El auge del ‘pegging’, la penetración anal a un hombre con ayuda de juguetes sexuales, rompe el último tabú para los varones heterosexuales
En 1998, José María Cano escribió una canción de Mecano en la que un personaje masculino, convencido de que el alcohol lo había vuelto gay, cantaba: “Por otro lao/Por el lao de atrás/No debe estar tan mal/Pruébalo y verás”. Su letra es recordada como una de las más sonrojantes del pop español. Salto a 2020: el Urban Dictionary recogió el término pegging, que es definido como el acto en el que “una mujer usa un arnés con dildo y penetra a un hombre por detrás”. El neologismo nació en realidad entre ambos hechos: en 2001 y de la mano del popular columnista sexual Dan Savage, que organizó un concurso para encontrar una palabra coloquial que describiera el acto. Desde entonces, se ha introducido en la cultura pop de diferentes maneras. “El pegging no es nuevo para mí, pero sí para Disney”, dice Ryan Reynolds, rompiendo la cuarta pared al hacerlo, en Deadpool. Y si lo sabe es porque en la primera parte de la saga, ya hay una alusión a la práctica.

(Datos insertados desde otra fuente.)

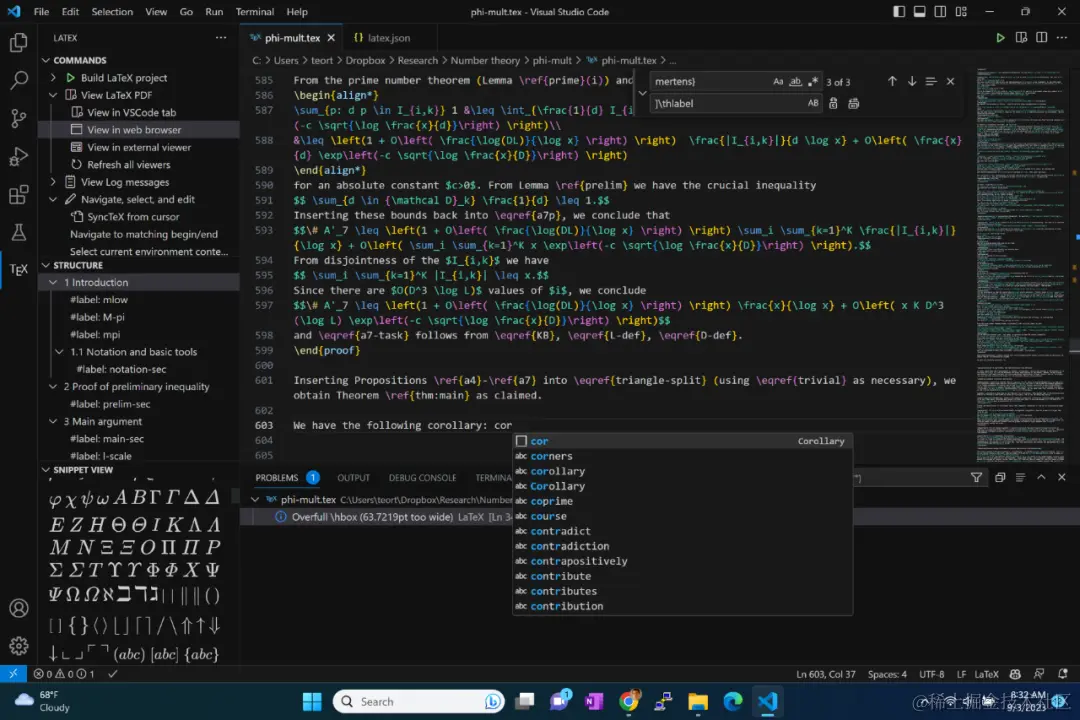Open Run and Debug view
This screenshot has width=1080, height=720.
19,157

Desde Cara Delevingne en la gala MET de 2021, donde lució un diseño de Dior que rezaba “Peg the Patriarchy” (una frase de la educadora sexual Luna Matatas) hasta el capítulo To peg or not to peg de la serie The Bold Type, en el que el novio de una de las protagonistas le propone poner en marcha la práctica que nos ocupa, pasando por la película de Paul Thomas Anderson Una batalla tras otra, en la que una escena insinúa que Teyana Taylor emplea un arma para hacérselo a Sean Penn, el pegging, o sea, ese acto en el que una mujer penetra a un hombre, se encuentra cada vez más asentado en la cultura popular y en los vídeos pornográficos consumidos por hombres heterosexuales.